Em seu monólogo, Ratinho afirmou que Hilton “não é mulher, é trans” e defendeu que o cargo deveria ser ocupado por uma “mulher de verdade”, associando a identidade feminina exclusivamente a processos biológicos como a menstruação e a presença de útero. A deputada reagiu nas redes sociais, classificando a fala como uma violência que atinge não apenas mulheres trans, mas também mulheres cisgênero que não atendem a esses critérios biológicos. Erika Hilton pede uma indenização de R$ 10 milhões por danos morais coletivos, valor que pretende destinar a instituições de combate à violência contra a comunidade LGBTQIA+ e proteção à mulher.

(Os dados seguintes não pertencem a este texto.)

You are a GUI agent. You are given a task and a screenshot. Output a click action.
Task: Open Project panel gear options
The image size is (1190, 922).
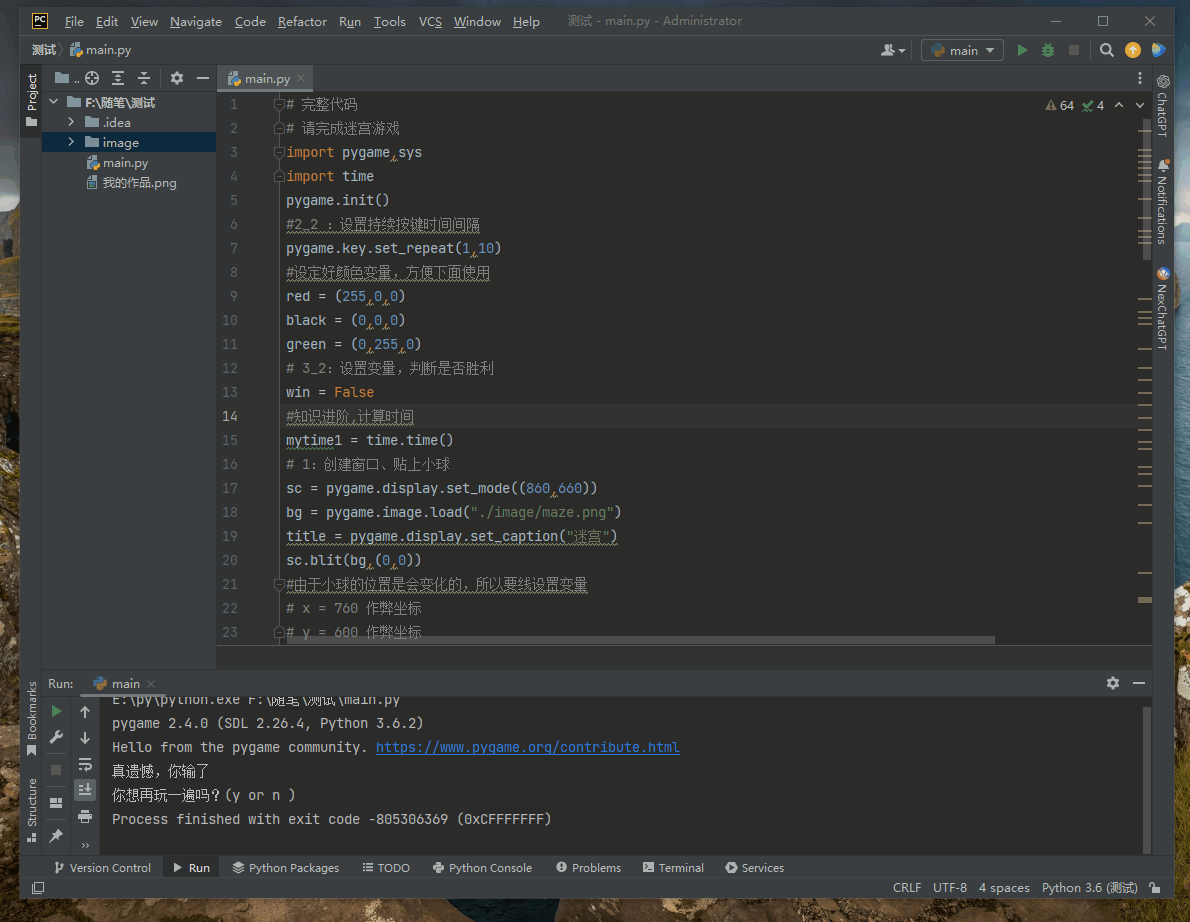point(177,78)
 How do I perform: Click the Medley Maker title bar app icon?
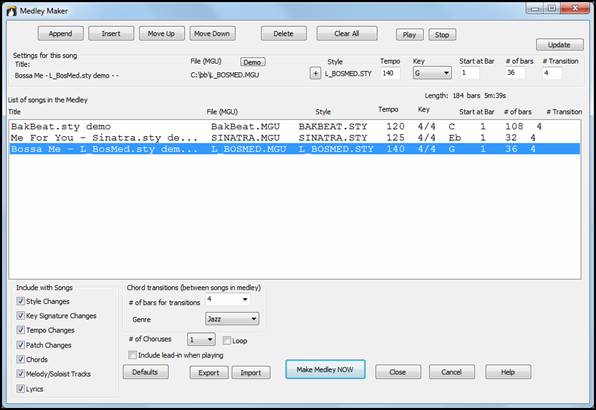coord(11,11)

Reações políticas e posicionamento da emissora
A eleição de Erika Hilton para o colegiado, ocorrida com 11 votos favoráveis, também gerou forte resistência na ala conservadora do Congresso. O deputado Nikolas Ferreira (PL-MG) utilizou suas redes sociais para convocar parlamentares da oposição a obstruírem as atividades da comissão, alegando que a escolha da presidência é um “cúmulo”. Por outro lado, a deputada Duda Salabert (PDT-MG) também anunciou que acionará o Ministério Público, reforçando que as falas de Ratinho configuram crime de transfobia, equiparado ao racismo pelo Supremo Tribunal Federal (STF).
Em nota oficial emitida nesta tarde, o SBT informou que as declarações de Ratinho “não representam a opinião da emissora” e que o caso está sendo analisado internamente pela direção. A defesa da deputada também exige uma retratação pública em horário nobre, com tempo equivalente ao utilizado pelo apresentador para proferir os ataques. O caso foi encaminhado ao Grupo Especial de Combate aos Crimes Raciais e de Intolerância (Gecradi), que deve avaliar a abertura de inquérito por injúria e violência política de gênero.